— start —

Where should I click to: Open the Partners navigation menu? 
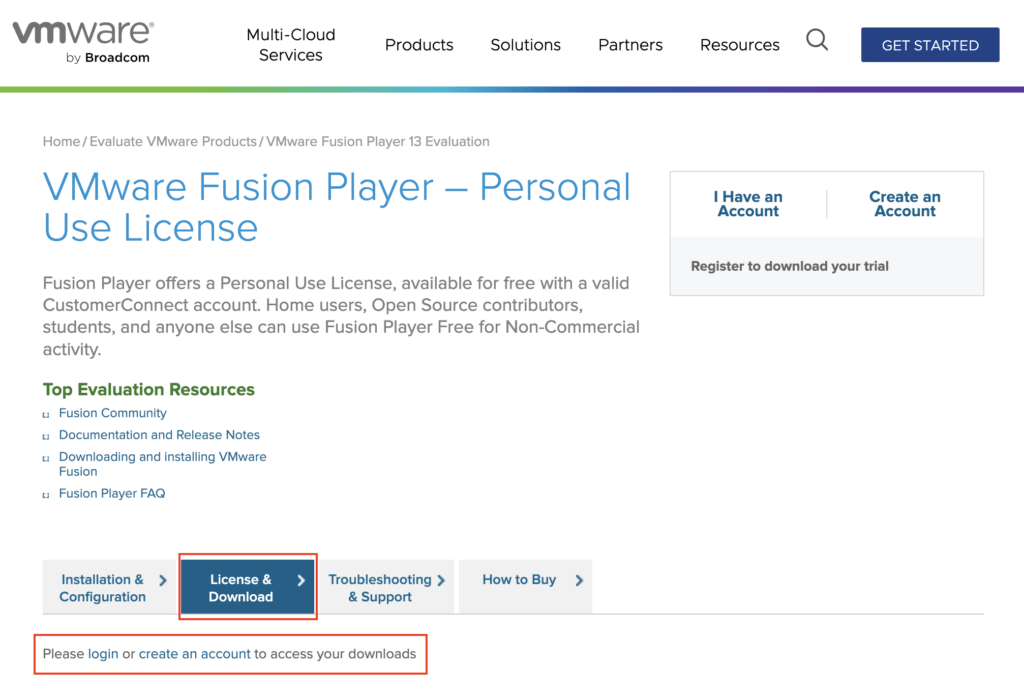630,45
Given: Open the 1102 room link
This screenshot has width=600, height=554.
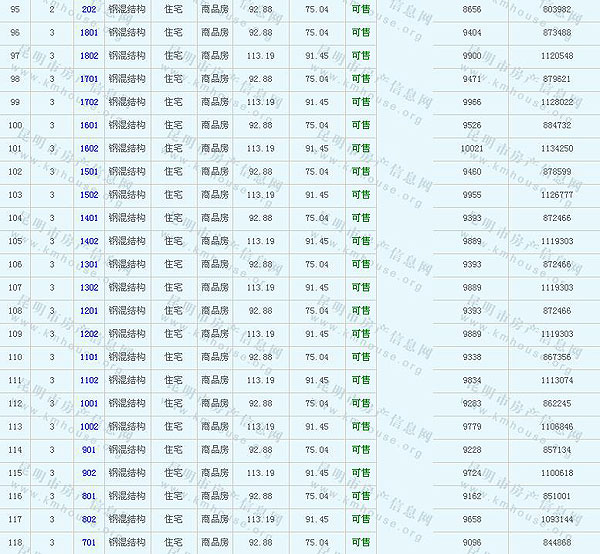Looking at the screenshot, I should [89, 380].
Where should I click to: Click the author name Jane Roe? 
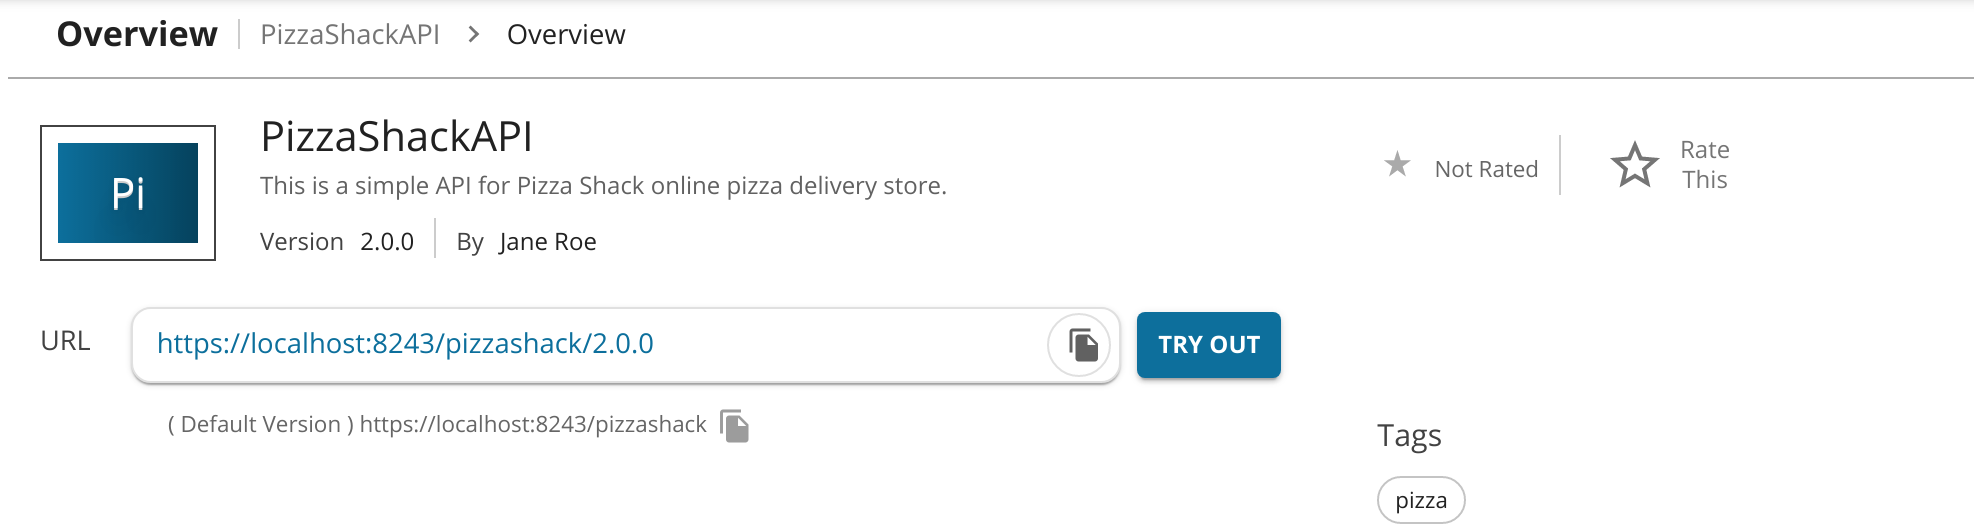tap(548, 242)
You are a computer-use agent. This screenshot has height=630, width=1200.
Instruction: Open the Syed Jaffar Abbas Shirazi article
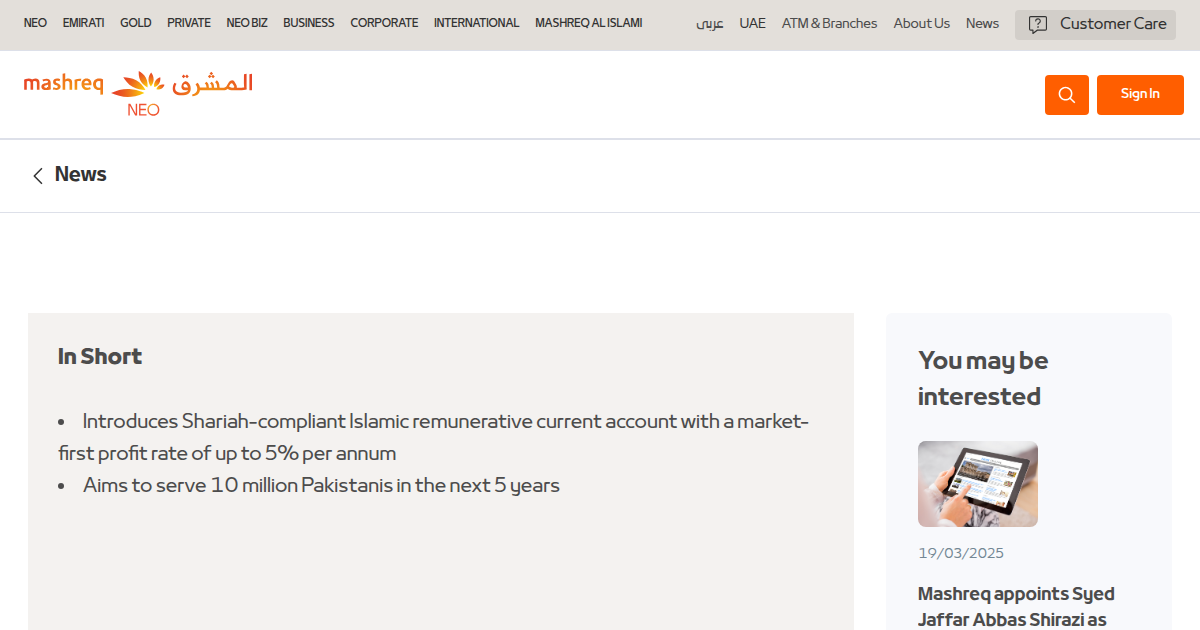click(1016, 605)
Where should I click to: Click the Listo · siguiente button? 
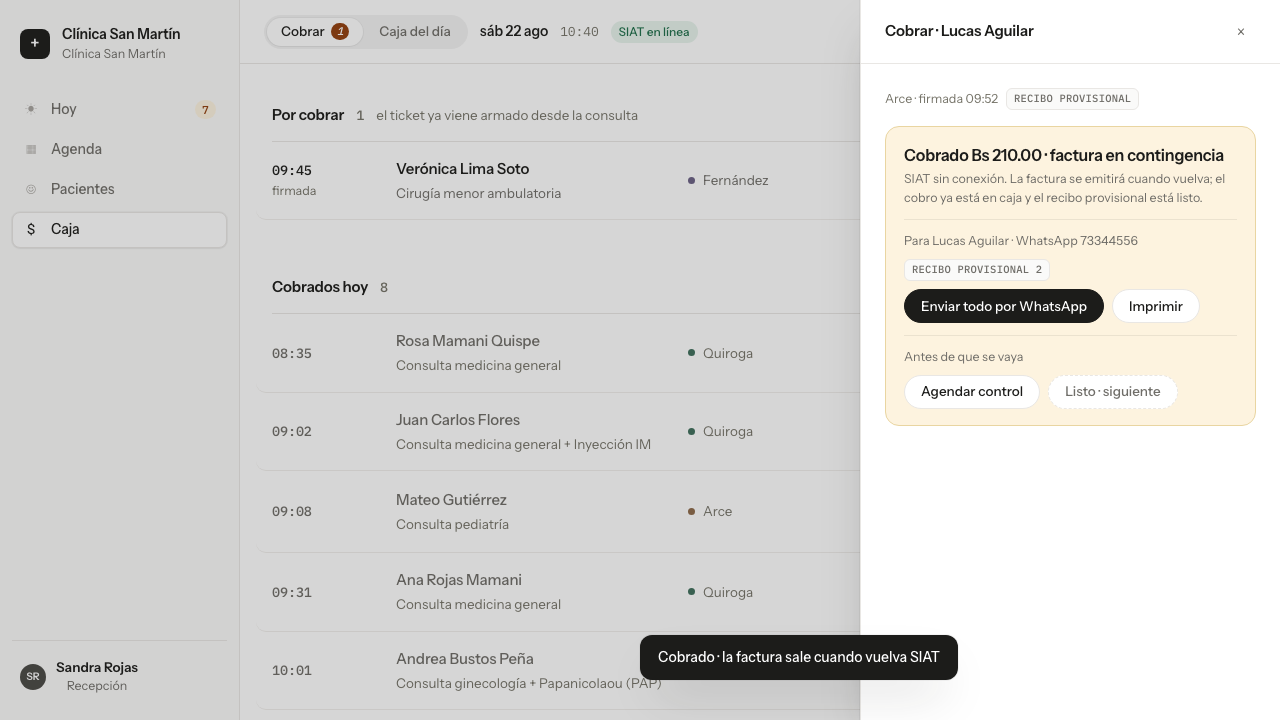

— end —

**Your goal:**
Please reproduce every line of the rows above word for word, leaving out the pictures.

**Completed exercise:**
Where should I click to: Open the Partners navigation menu? 
630,45
Given: Open the 1102 room link
This screenshot has width=600, height=554.
Looking at the screenshot, I should [89, 380].
Where should I click to: Click the author name Jane Roe? 
tap(548, 242)
You are a computer-use agent. This screenshot has height=630, width=1200.
Instruction: Open the Syed Jaffar Abbas Shirazi article
click(1016, 605)
Where should I click to: Click the Listo · siguiente button? 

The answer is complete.